Locate the string "computer" in the listing below. Copy every line where it is found.

▸ **EXCERPTED RECORDS**

============

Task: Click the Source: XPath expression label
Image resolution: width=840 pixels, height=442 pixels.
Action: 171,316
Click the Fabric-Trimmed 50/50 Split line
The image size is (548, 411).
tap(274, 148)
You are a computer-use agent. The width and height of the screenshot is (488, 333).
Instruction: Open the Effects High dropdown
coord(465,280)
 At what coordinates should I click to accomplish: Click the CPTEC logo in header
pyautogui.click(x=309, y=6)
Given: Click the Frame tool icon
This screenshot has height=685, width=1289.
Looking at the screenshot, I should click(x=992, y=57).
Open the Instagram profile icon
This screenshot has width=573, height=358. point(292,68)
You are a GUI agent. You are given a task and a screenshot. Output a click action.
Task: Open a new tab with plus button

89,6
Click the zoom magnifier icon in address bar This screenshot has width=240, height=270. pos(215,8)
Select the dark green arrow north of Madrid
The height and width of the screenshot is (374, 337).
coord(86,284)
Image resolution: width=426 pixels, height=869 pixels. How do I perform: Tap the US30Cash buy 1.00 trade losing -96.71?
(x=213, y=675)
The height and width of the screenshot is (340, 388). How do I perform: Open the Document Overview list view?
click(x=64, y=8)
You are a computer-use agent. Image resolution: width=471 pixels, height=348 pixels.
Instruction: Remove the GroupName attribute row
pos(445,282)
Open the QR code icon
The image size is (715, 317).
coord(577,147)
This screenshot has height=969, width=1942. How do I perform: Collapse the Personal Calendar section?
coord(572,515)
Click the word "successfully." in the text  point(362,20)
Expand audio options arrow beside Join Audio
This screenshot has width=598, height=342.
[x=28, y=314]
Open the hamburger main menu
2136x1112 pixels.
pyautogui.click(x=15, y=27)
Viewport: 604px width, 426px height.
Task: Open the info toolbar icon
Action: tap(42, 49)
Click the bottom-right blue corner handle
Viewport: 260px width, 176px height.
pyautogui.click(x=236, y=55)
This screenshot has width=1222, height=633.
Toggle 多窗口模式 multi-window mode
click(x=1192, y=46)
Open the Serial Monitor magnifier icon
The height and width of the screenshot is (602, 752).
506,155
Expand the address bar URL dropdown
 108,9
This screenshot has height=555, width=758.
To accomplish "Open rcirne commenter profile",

============

▸ **TASK ANSWER**
You are a computer-use agent. The width and height of the screenshot is (488, 333).
You are a computer-use agent. Image resolution: width=471 pixels, height=348 pixels.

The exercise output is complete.